__INSTRUCTIONS TO FOLLOW__:
Your task is to quote the records from their first line through the line containing "Click the grid icon beside Compare fare types", with nothing added or left out.

*** DATA SECTION ***

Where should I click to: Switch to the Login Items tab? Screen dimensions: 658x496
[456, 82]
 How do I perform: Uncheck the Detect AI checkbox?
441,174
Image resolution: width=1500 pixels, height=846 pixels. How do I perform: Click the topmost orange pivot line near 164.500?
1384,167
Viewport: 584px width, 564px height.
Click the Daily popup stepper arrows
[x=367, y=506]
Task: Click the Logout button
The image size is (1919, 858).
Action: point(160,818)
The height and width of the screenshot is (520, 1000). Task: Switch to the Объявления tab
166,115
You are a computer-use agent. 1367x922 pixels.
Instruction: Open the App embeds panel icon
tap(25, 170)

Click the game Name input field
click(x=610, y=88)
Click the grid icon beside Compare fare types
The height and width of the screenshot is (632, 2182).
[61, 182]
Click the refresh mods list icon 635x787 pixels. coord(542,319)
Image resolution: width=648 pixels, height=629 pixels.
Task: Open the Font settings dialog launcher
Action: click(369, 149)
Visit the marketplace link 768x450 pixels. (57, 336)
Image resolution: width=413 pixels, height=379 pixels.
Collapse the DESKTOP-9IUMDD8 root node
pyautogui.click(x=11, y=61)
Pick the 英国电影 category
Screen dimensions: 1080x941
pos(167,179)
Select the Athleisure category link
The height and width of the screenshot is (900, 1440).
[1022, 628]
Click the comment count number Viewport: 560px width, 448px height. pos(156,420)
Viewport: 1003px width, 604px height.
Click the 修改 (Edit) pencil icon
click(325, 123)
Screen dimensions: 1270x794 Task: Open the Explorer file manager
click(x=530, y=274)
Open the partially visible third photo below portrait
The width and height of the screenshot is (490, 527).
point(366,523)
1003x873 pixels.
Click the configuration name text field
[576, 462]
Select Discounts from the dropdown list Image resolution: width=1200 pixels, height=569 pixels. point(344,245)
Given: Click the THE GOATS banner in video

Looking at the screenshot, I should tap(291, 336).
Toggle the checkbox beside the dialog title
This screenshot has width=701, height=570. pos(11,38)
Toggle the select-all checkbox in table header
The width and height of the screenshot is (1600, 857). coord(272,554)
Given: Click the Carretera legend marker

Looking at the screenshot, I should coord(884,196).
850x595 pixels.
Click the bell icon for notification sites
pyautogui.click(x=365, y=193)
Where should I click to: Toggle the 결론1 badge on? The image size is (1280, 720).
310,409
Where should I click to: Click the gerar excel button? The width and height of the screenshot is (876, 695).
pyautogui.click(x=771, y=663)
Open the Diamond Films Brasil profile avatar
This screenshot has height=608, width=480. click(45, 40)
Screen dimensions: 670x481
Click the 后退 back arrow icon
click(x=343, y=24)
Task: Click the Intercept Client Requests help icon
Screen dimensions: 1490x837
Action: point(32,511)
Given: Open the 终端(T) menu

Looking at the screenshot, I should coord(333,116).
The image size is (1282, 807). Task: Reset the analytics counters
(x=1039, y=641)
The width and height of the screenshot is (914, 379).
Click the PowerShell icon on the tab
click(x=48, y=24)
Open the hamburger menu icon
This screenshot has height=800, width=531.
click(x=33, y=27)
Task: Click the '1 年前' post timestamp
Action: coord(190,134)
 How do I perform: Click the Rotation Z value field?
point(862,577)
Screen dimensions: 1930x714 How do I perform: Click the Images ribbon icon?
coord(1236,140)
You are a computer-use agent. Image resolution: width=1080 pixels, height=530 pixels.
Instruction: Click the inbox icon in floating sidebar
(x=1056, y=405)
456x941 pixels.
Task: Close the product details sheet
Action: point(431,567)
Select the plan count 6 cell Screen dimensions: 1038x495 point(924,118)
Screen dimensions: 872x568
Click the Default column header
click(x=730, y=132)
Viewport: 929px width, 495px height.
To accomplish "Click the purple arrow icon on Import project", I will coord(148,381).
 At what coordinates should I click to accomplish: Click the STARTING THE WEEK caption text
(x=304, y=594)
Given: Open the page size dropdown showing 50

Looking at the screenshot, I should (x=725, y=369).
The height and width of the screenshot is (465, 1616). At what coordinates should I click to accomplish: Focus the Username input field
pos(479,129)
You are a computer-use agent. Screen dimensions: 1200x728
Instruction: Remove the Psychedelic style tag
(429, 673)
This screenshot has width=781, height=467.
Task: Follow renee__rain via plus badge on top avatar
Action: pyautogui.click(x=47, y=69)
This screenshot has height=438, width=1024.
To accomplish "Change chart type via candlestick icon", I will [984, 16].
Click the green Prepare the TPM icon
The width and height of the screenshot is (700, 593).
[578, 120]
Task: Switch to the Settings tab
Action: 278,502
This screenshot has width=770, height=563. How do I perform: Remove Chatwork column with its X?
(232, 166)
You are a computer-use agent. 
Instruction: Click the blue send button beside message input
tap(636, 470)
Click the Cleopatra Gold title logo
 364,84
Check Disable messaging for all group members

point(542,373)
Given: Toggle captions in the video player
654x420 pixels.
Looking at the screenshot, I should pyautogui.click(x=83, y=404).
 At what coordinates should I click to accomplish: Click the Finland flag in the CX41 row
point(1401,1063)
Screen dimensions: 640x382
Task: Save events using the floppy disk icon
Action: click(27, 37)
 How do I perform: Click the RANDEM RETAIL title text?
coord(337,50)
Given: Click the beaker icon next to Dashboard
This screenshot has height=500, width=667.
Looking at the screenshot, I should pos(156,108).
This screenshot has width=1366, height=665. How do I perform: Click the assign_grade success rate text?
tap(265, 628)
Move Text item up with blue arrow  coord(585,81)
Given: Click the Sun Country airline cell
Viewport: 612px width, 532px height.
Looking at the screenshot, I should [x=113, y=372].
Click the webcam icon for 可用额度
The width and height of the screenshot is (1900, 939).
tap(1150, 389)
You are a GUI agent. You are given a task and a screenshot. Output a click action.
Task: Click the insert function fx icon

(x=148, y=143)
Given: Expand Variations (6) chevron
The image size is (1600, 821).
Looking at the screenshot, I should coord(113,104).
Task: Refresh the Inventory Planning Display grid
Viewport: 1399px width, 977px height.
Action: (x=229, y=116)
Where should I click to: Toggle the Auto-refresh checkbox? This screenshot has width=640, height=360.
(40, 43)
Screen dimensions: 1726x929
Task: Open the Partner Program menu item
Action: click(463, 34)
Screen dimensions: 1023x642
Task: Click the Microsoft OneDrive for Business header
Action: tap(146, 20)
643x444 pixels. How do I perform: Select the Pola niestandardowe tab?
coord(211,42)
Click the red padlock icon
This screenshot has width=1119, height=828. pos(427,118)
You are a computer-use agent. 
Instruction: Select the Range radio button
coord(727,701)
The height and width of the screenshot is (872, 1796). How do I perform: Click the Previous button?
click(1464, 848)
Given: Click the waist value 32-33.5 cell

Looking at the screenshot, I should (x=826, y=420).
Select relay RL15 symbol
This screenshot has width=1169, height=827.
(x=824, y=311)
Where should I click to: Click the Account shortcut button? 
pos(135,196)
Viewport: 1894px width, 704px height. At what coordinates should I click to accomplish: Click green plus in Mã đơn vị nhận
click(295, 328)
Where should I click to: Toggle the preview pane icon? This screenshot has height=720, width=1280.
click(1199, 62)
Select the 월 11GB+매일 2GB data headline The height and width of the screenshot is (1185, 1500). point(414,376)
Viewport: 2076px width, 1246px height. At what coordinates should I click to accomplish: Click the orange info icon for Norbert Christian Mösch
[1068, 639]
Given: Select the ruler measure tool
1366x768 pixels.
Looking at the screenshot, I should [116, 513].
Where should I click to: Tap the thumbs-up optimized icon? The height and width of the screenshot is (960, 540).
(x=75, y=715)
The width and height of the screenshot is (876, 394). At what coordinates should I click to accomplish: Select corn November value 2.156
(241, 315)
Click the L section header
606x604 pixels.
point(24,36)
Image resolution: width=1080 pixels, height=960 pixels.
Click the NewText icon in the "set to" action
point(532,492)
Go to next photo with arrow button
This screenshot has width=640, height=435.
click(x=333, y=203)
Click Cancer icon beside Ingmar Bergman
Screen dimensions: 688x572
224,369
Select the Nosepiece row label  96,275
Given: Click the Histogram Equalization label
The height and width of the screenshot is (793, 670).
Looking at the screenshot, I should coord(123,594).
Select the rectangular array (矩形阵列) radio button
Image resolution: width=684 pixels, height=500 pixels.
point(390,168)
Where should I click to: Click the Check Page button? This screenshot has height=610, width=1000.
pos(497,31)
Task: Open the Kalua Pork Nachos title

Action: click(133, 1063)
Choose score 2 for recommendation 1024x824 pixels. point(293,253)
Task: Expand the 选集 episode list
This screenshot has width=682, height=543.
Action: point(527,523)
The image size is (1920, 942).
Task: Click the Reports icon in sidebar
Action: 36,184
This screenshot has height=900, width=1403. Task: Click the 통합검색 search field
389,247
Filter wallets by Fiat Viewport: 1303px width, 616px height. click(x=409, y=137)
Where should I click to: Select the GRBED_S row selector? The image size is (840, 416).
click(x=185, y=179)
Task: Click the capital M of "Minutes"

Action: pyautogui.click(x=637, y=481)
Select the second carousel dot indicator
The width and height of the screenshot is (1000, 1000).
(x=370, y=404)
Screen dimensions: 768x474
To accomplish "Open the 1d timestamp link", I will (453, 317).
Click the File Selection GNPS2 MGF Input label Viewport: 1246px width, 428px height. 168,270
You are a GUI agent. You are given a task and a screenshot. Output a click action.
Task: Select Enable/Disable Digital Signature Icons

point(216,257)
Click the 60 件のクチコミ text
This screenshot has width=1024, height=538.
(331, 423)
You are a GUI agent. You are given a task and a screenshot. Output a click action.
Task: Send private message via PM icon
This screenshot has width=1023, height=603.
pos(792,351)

*** End of DATA SECTION ***

__RESPONSE AREA__:
Where should I click to: Switch to the Login Items tab? Screen dimensions: 658x496
[456, 82]
 How do I perform: Uncheck the Detect AI checkbox?
441,174
Image resolution: width=1500 pixels, height=846 pixels. How do I perform: Click the topmost orange pivot line near 164.500?
1384,167
Viewport: 584px width, 564px height.
Click the Daily popup stepper arrows
[x=367, y=506]
Task: Click the Logout button
The image size is (1919, 858).
Action: point(160,818)
The height and width of the screenshot is (520, 1000). Task: Switch to the Объявления tab
166,115
You are a computer-use agent. 1367x922 pixels.
Instruction: Open the App embeds panel icon
tap(25, 170)

Click the game Name input field
click(x=610, y=88)
Click the grid icon beside Compare fare types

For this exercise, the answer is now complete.